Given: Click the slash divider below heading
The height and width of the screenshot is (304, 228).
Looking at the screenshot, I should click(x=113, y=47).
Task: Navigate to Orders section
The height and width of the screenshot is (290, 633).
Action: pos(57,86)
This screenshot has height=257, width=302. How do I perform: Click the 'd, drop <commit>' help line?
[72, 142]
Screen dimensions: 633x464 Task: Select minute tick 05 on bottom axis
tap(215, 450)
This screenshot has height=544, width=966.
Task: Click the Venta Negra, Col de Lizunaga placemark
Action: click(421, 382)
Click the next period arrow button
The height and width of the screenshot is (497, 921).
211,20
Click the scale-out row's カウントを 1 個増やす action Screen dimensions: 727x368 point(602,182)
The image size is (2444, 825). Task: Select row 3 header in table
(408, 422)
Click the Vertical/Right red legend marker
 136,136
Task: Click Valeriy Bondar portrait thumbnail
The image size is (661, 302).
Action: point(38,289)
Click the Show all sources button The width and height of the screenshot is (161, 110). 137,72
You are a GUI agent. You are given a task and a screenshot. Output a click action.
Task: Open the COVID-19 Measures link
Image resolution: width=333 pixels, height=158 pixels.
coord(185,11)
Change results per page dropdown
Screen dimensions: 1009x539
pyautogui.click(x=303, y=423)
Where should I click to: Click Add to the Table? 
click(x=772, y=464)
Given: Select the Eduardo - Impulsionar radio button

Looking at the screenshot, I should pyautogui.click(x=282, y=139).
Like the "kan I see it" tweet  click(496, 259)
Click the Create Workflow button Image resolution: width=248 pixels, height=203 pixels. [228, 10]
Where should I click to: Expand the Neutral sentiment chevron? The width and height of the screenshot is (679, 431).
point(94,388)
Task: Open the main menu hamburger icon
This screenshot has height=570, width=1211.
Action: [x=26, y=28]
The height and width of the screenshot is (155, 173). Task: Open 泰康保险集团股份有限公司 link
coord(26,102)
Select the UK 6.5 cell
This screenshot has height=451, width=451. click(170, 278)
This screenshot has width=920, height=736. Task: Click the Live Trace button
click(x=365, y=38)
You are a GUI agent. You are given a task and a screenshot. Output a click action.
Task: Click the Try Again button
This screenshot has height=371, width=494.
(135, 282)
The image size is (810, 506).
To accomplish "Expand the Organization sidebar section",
#####
## Assignment
All entries above are to be copied exactly, with none left out.

## Task response
Given: Click the slash divider below heading
The height and width of the screenshot is (304, 228).
Looking at the screenshot, I should click(x=113, y=47).
Task: Navigate to Orders section
The height and width of the screenshot is (290, 633).
Action: pos(57,86)
This screenshot has height=257, width=302. How do I perform: Click the 'd, drop <commit>' help line?
[72, 142]
Screen dimensions: 633x464 Task: Select minute tick 05 on bottom axis
tap(215, 450)
This screenshot has height=544, width=966.
Task: Click the Venta Negra, Col de Lizunaga placemark
Action: click(421, 382)
Click the next period arrow button
The height and width of the screenshot is (497, 921).
211,20
Click the scale-out row's カウントを 1 個増やす action Screen dimensions: 727x368 point(602,182)
The image size is (2444, 825). Task: Select row 3 header in table
(408, 422)
Click the Vertical/Right red legend marker
 136,136
Task: Click Valeriy Bondar portrait thumbnail
The image size is (661, 302).
Action: point(38,289)
Click the Show all sources button The width and height of the screenshot is (161, 110). 137,72
You are a GUI agent. You are given a task and a screenshot. Output a click action.
Task: Open the COVID-19 Measures link
Image resolution: width=333 pixels, height=158 pixels.
coord(185,11)
Change results per page dropdown
Screen dimensions: 1009x539
pyautogui.click(x=303, y=423)
Where should I click to: Click Add to the Table? 
click(x=772, y=464)
Given: Select the Eduardo - Impulsionar radio button

Looking at the screenshot, I should pyautogui.click(x=282, y=139).
Like the "kan I see it" tweet  click(496, 259)
Click the Create Workflow button Image resolution: width=248 pixels, height=203 pixels. [228, 10]
Where should I click to: Expand the Neutral sentiment chevron? The width and height of the screenshot is (679, 431).
point(94,388)
Task: Open the main menu hamburger icon
This screenshot has height=570, width=1211.
Action: [x=26, y=28]
The height and width of the screenshot is (155, 173). Task: Open 泰康保险集团股份有限公司 link
coord(26,102)
Select the UK 6.5 cell
This screenshot has height=451, width=451. click(170, 278)
This screenshot has width=920, height=736. Task: Click the Live Trace button
click(x=365, y=38)
You are a GUI agent. You are given a task and a screenshot. Output a click action.
Task: Click the Try Again button
This screenshot has height=371, width=494.
(135, 282)
The image size is (810, 506).
To accomplish "Expand the Organization sidebar section",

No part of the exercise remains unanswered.